PROMPT 1
Summarize the garden photography post in two sentences.
PROMPT 2
Print the passage of the garden photography post that begins at the words "millionbells said..." and stops after "find a balance.".

TEXT PROVIDED

★ ★ ★

Calling all shutterbugs

I'm eagerly awaiting the arrival of the SLR digital camera I ordered last week. Like many of you fellow garden bloggers, I'm looking forward to taking upclose pictures of plants and insects in the garden.

Meanwhile, does anyone have any advice on macro lenses? Or garden photography in general? I'm not very familiar with photography techniques and equipment. My method of getting good pictures of Nelumbo Jr. is to take about 200 pictures a day, and usually I'll end up with one worth keeping!


Christa said...

Congrats on getting a digital camera! I got one earlier this year and I love it.

I use a 105 mm Nikkor lens for my macro photos and I'm very happy with it. My only advice about garden photography, as with any photography,is that it has a lot to do with the lighting. I find some of my best close-up shots are taken on cloudy days, when the sun is not too strong to cast heavy shadows on your subject. Best thing with digital is that you can always delete right away and try again. Have fun with it!

Jill said...

You are going to LOOOOOVVVVEEE digital slr's!! Go to my "About Us" page on my main site and you'll see my equipment. www.jillwlang.com

I will gladly give you any advice needed. There is a difference, of course you know that. But beware! It doesn't just stop with one lens.

Congrats!! Let me know if I can help.

millionbells said...

You still take lots and lots of pictures with a digital camera. The advantage is that you know right away if you need to go take more. The problem is then labeling them all!

Lighting is a bear though. Especially when flash washes everything out and no flash is too dark. Adjusting gamma is a big help, it lightens dark pictures without washing them out like the brightness setting does. You will find a balance.

But a big tip is to make sure your monitor shows true. My dad's monitor was going and he kept editing pictures and editing pictures that looked horrible on other screens.

Ki said...

★ ★ ★

(Recorded data)
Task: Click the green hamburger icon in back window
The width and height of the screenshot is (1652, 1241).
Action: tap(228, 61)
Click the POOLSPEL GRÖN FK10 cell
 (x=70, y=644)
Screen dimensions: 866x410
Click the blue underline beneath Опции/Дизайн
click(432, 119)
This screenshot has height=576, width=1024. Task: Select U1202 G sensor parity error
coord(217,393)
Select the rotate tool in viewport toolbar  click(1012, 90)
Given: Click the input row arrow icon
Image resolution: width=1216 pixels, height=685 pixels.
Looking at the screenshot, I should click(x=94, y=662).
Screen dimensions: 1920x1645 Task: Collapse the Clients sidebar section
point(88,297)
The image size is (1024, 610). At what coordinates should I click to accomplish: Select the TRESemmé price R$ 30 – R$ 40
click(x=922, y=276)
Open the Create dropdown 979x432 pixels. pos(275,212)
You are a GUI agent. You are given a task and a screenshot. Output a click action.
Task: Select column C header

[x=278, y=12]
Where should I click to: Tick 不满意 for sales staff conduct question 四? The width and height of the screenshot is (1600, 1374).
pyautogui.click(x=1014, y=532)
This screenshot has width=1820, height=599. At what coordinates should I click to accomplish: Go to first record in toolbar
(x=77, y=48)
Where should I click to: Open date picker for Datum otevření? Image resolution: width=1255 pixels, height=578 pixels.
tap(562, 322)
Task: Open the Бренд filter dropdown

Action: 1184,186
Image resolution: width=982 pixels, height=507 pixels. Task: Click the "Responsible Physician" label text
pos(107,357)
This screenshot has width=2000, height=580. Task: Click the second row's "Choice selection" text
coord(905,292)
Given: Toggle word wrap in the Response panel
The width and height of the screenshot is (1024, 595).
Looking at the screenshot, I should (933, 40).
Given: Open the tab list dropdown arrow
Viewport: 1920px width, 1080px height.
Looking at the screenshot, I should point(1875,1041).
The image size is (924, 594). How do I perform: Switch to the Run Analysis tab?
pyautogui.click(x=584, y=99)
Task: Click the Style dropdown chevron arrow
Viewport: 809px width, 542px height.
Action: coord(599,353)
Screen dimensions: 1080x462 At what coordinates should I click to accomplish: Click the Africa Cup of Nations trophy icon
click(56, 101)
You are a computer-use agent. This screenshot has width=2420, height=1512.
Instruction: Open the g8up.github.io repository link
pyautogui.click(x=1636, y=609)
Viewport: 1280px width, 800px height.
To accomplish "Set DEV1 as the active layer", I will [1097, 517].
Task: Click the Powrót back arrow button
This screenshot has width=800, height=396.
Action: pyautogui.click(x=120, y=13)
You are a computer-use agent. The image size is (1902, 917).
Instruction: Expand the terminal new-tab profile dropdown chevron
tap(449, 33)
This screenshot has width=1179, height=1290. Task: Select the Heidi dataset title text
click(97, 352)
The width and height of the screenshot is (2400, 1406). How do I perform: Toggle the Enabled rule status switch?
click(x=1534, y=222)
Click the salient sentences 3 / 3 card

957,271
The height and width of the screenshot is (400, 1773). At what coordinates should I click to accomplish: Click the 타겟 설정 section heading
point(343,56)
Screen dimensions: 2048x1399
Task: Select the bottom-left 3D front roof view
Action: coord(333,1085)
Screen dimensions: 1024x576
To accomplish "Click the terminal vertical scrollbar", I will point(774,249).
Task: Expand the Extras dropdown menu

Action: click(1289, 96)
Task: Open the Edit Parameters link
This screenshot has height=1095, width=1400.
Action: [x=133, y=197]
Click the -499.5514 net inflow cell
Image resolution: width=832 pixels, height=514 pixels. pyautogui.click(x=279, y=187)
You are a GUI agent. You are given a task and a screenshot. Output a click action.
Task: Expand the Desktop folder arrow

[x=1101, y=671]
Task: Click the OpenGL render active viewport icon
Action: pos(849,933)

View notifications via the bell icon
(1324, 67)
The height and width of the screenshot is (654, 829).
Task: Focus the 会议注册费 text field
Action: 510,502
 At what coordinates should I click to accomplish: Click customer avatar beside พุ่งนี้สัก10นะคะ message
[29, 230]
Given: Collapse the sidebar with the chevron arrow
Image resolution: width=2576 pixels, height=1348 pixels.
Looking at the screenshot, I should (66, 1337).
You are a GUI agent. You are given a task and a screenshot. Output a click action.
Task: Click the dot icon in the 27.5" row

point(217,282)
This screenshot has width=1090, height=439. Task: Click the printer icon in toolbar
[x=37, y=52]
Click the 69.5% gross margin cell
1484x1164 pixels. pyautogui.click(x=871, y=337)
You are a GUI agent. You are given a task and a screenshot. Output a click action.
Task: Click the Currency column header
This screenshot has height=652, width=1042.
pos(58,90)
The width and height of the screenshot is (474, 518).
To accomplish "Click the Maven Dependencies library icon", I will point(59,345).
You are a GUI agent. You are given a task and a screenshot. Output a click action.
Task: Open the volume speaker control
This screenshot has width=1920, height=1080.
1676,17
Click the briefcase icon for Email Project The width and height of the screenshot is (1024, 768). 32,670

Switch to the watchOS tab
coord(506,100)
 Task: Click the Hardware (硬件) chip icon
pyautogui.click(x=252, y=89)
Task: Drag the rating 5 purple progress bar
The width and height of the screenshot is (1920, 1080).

★ ★ ★

COMPLETE OUTPUT 1
The writer is waiting for a newly ordered SLR digital camera and asks for advice on macro lenses and garden photography. Commenters respond with congratulations and tips: one recommends a 105 mm Nikkor lens and shooting close-ups on cloudy days, and another suggests adjusting gamma for dark pictures and making sure the monitor shows true.

COMPLETE OUTPUT 2
millionbells said...

You still take lots and lots of pictures with a digital camera. The advantage is that you know right away if you need to go take more. The problem is then labeling them all!

Lighting is a bear though. Especially when flash washes everything out and no flash is too dark. Adjusting gamma is a big help, it lightens dark pictures without washing them out like the brightness setting does. You will find a balance.